I am sorry to tell you that after more than 50 years of waking up to the Los Angeles Times for breakfast, and having watched you spend a couple of hours reading it cover to cover every day, I am cancelling my subscription. In a way it feels like sacrilege, but I just cannot support a newspaper that endorses irresponsible journalism. I tried to ignore the pleas of my Union and covertly read the paper for the past couple of weeks, but after learning of Rigoberto Ruelas’ suicide in reaction to his name being published as “less than effective” in the Times, I cannot support this paper any longer. I will miss the morning ritual, and the comforting remembrances of you mom, every morning. I will miss reading the writers I love and have been reading for most of my life. I myself had a small editorial published in the paper years ago. But I cannot believe that the writers, Jason Felch, Stephanie Ferrell, Megan Garvey, Thomas Suh Lauder, David Lauter, Julie Marquis, Sandra Poindexter, Ken Schwencke, Beth Shuster, Jason Song, Doug Smith, of the education article on Value Added Evaluations of teachers could not have done the same article without naming names and humiliating hundreds of decent, hardworking teachers.
As a teacher, I know we are not in this profession for the money or the glory. We are in this profession to help children. I am not writing about evaluation methods, simply about the notoriety seeking journalists that are making names for themselves on the backs of many teachers. I would like to see Value Added Evaluations of those in the following professions:
Journalists-how many people benefit from your articles?
Lawyers-how many cases were won/lost?
Doctors/Dentists-how healthy are your patients?
Money Managers-how successful are your investments for your clients?
Accountants-how many of your clients are audited?
Automobile Industry-how safe are your cars?
Parents-how ready are your children to start school?
Let’s start naming names!
Students arrive at 5 years old, but the five years before formal public school are filled with the impact of many others including parents, preschool teachers, siblings, relatives, television, video games, neighbors and environment. I know there are claims that Value Added takes all of this into account, but can’t it be used to privately help teachers who need support and publicly without naming names?
For public education to succeed, we need the support of the students, parents, community, government, and media.
I am sorry mom, but really I think you would be proud of me because you were a wonderful teacher; in the classroom and in my life. I love you. Good by L.A. Times.
2 responses to “Sorry Mom”
I have been so appalled at this whole idea from the start. Shame on the Times for being a tool to so many distraught feelings for so many. Just wrong.

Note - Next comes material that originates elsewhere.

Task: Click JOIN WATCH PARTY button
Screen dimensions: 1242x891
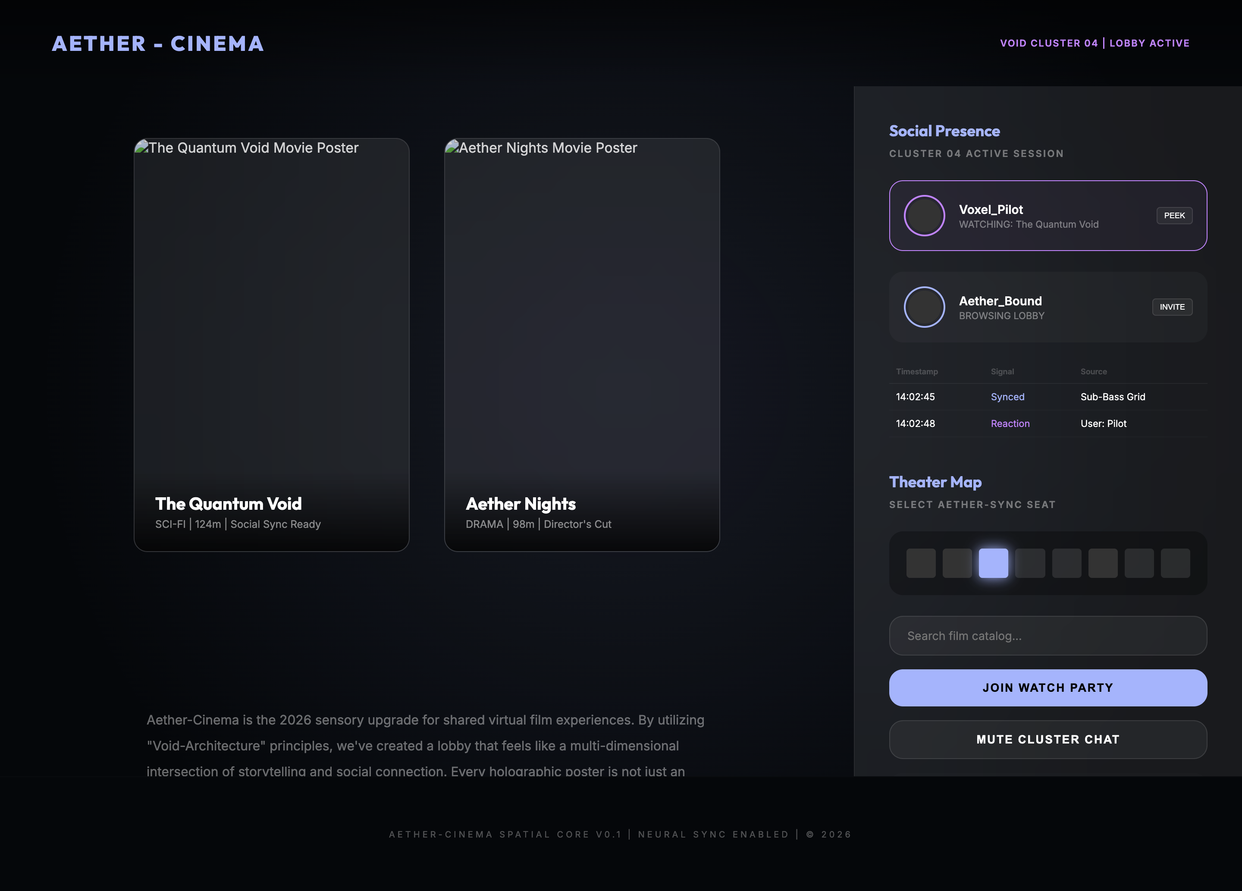Action: click(1048, 688)
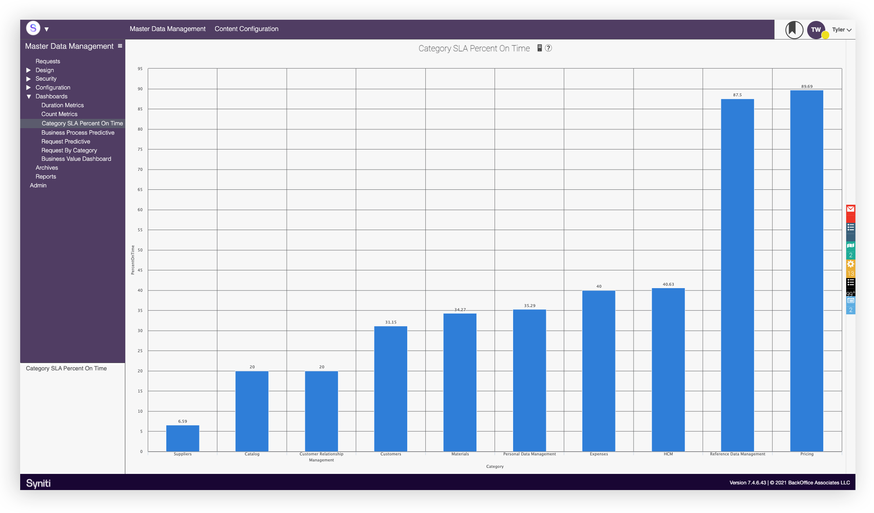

I know how hard this decision must have been for you, but I’m proud of you for standing up for what’s right. I can’t believe the Times named names. This was absolutely unnecessary, as far as I am concerned. What possible good could come out of pointing fingers at teachers who did not “pass” a new method of evaluation? I’m sure it will eventually come out that this evaluation is flawed, as they all always are (remember all that talk about the SAT, and how they revamped it, and how it’s still not indicative of a student’s potential for success in college?).
Regardless of this tragic incident, the Times should be ashamed of themselves for publishing the names. Any word on whether they will be issuing a public apology or anything?